Task statement:
Copy the records below character for character.

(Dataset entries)

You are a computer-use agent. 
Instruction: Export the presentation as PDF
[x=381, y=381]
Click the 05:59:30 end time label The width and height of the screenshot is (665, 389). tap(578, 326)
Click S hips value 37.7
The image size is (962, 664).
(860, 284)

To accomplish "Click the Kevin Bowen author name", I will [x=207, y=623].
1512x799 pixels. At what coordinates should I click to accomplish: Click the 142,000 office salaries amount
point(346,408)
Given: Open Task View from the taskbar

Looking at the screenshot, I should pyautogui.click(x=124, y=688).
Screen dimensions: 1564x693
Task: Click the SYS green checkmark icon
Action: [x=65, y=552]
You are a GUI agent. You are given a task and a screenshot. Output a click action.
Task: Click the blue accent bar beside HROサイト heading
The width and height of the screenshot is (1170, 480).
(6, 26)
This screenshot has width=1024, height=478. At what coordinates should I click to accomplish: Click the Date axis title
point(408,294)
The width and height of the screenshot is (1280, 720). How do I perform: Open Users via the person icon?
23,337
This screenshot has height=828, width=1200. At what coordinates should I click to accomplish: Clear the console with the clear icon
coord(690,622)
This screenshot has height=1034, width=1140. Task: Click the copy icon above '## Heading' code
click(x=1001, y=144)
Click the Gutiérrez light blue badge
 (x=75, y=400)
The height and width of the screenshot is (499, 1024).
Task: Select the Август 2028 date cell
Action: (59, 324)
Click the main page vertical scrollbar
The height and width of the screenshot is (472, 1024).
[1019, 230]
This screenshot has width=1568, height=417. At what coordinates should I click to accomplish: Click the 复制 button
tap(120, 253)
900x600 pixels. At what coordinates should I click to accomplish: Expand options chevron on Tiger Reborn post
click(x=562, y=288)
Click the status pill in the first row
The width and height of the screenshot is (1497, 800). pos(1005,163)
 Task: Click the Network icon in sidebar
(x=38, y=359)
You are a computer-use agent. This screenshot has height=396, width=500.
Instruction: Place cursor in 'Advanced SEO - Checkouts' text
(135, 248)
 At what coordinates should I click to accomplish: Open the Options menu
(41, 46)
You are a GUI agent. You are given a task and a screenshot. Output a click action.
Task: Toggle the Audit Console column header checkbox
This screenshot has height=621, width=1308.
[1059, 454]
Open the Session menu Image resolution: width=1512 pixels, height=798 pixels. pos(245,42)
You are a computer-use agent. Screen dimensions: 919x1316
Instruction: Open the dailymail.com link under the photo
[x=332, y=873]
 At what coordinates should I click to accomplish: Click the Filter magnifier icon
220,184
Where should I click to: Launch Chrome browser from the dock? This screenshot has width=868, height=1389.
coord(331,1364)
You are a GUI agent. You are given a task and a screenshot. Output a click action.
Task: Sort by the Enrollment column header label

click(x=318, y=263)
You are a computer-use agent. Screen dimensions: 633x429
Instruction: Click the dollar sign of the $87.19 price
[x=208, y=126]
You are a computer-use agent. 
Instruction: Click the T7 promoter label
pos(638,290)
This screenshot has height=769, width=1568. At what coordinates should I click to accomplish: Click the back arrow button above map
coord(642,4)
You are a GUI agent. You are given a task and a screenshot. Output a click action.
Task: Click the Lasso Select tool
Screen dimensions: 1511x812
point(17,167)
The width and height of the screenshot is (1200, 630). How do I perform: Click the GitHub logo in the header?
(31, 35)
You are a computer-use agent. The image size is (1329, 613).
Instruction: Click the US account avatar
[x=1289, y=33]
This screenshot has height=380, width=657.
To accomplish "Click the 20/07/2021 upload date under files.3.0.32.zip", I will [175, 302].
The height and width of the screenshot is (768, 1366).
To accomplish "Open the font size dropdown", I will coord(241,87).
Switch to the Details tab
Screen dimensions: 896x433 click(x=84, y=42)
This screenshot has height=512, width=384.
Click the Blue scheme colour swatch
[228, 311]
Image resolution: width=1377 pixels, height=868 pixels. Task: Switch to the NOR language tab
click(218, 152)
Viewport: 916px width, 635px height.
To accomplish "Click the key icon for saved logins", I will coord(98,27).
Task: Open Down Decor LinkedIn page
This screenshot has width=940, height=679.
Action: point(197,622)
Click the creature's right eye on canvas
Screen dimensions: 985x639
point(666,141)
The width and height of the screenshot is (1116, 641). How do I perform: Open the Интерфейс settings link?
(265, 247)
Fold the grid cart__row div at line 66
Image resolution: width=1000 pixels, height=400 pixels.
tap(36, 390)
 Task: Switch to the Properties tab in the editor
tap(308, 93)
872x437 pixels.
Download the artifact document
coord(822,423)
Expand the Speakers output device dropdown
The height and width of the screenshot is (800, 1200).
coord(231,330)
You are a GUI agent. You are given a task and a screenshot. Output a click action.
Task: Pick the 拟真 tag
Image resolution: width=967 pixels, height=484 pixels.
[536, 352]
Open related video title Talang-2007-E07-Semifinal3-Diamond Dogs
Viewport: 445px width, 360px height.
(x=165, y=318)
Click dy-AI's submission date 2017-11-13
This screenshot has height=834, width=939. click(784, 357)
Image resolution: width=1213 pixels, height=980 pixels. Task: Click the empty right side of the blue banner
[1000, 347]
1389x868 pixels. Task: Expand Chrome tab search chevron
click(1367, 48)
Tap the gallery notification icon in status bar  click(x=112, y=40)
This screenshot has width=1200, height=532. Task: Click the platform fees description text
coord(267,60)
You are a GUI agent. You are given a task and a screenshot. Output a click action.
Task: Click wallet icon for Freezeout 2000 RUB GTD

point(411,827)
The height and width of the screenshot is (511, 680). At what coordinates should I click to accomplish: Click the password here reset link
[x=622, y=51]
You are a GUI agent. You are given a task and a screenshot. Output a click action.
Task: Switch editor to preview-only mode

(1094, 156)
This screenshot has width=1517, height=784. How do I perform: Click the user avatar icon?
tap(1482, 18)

Task answer:
You are a computer-use agent. 
Instruction: Export the presentation as PDF
[x=381, y=381]
Click the 05:59:30 end time label The width and height of the screenshot is (665, 389). tap(578, 326)
Click S hips value 37.7
The image size is (962, 664).
(860, 284)

To accomplish "Click the Kevin Bowen author name", I will [x=207, y=623].
1512x799 pixels. At what coordinates should I click to accomplish: Click the 142,000 office salaries amount
point(346,408)
Given: Open Task View from the taskbar

Looking at the screenshot, I should pyautogui.click(x=124, y=688).
Screen dimensions: 1564x693
Task: Click the SYS green checkmark icon
Action: [x=65, y=552]
You are a GUI agent. You are given a task and a screenshot. Output a click action.
Task: Click the blue accent bar beside HROサイト heading
The width and height of the screenshot is (1170, 480).
(6, 26)
This screenshot has width=1024, height=478. At what coordinates should I click to accomplish: Click the Date axis title
point(408,294)
The width and height of the screenshot is (1280, 720). How do I perform: Open Users via the person icon?
23,337
This screenshot has height=828, width=1200. At what coordinates should I click to accomplish: Clear the console with the clear icon
coord(690,622)
This screenshot has height=1034, width=1140. Task: Click the copy icon above '## Heading' code
click(x=1001, y=144)
Click the Gutiérrez light blue badge
 (x=75, y=400)
The height and width of the screenshot is (499, 1024).
Task: Select the Август 2028 date cell
Action: (59, 324)
Click the main page vertical scrollbar
The height and width of the screenshot is (472, 1024).
[1019, 230]
This screenshot has width=1568, height=417. At what coordinates should I click to accomplish: Click the 复制 button
tap(120, 253)
900x600 pixels. At what coordinates should I click to accomplish: Expand options chevron on Tiger Reborn post
click(x=562, y=288)
Click the status pill in the first row
The width and height of the screenshot is (1497, 800). pos(1005,163)
 Task: Click the Network icon in sidebar
(x=38, y=359)
You are a computer-use agent. This screenshot has height=396, width=500.
Instruction: Place cursor in 'Advanced SEO - Checkouts' text
(135, 248)
 At what coordinates should I click to accomplish: Open the Options menu
(41, 46)
You are a GUI agent. You are given a task and a screenshot. Output a click action.
Task: Toggle the Audit Console column header checkbox
This screenshot has height=621, width=1308.
[1059, 454]
Open the Session menu Image resolution: width=1512 pixels, height=798 pixels. pos(245,42)
You are a computer-use agent. Screen dimensions: 919x1316
Instruction: Open the dailymail.com link under the photo
[x=332, y=873]
 At what coordinates should I click to accomplish: Click the Filter magnifier icon
220,184
Where should I click to: Launch Chrome browser from the dock? This screenshot has width=868, height=1389.
coord(331,1364)
You are a GUI agent. You are given a task and a screenshot. Output a click action.
Task: Sort by the Enrollment column header label

click(x=318, y=263)
You are a computer-use agent. Screen dimensions: 633x429
Instruction: Click the dollar sign of the $87.19 price
[x=208, y=126]
You are a computer-use agent. 
Instruction: Click the T7 promoter label
pos(638,290)
This screenshot has height=769, width=1568. At what coordinates should I click to accomplish: Click the back arrow button above map
coord(642,4)
You are a GUI agent. You are given a task and a screenshot. Output a click action.
Task: Click the Lasso Select tool
Screen dimensions: 1511x812
point(17,167)
The width and height of the screenshot is (1200, 630). How do I perform: Click the GitHub logo in the header?
(31, 35)
You are a computer-use agent. The image size is (1329, 613).
Instruction: Click the US account avatar
[x=1289, y=33]
This screenshot has height=380, width=657.
To accomplish "Click the 20/07/2021 upload date under files.3.0.32.zip", I will [175, 302].
The height and width of the screenshot is (768, 1366).
To accomplish "Open the font size dropdown", I will coord(241,87).
Switch to the Details tab
Screen dimensions: 896x433 click(x=84, y=42)
This screenshot has height=512, width=384.
Click the Blue scheme colour swatch
[228, 311]
Image resolution: width=1377 pixels, height=868 pixels. Task: Switch to the NOR language tab
click(218, 152)
Viewport: 916px width, 635px height.
To accomplish "Click the key icon for saved logins", I will coord(98,27).
Task: Open Down Decor LinkedIn page
This screenshot has width=940, height=679.
Action: point(197,622)
Click the creature's right eye on canvas
Screen dimensions: 985x639
point(666,141)
The width and height of the screenshot is (1116, 641). How do I perform: Open the Интерфейс settings link?
(265, 247)
Fold the grid cart__row div at line 66
Image resolution: width=1000 pixels, height=400 pixels.
tap(36, 390)
 Task: Switch to the Properties tab in the editor
tap(308, 93)
872x437 pixels.
Download the artifact document
coord(822,423)
Expand the Speakers output device dropdown
The height and width of the screenshot is (800, 1200).
coord(231,330)
You are a GUI agent. You are given a task and a screenshot. Output a click action.
Task: Pick the 拟真 tag
Image resolution: width=967 pixels, height=484 pixels.
[536, 352]
Open related video title Talang-2007-E07-Semifinal3-Diamond Dogs
Viewport: 445px width, 360px height.
(x=165, y=318)
Click dy-AI's submission date 2017-11-13
This screenshot has height=834, width=939. click(784, 357)
Image resolution: width=1213 pixels, height=980 pixels. Task: Click the empty right side of the blue banner
[1000, 347]
1389x868 pixels. Task: Expand Chrome tab search chevron
click(1367, 48)
Tap the gallery notification icon in status bar  click(x=112, y=40)
This screenshot has width=1200, height=532. Task: Click the platform fees description text
coord(267,60)
You are a GUI agent. You are given a task and a screenshot. Output a click action.
Task: Click wallet icon for Freezeout 2000 RUB GTD

point(411,827)
The height and width of the screenshot is (511, 680). At what coordinates should I click to accomplish: Click the password here reset link
[x=622, y=51]
You are a GUI agent. You are given a task and a screenshot. Output a click action.
Task: Switch editor to preview-only mode

(1094, 156)
This screenshot has width=1517, height=784. How do I perform: Click the user avatar icon?
tap(1482, 18)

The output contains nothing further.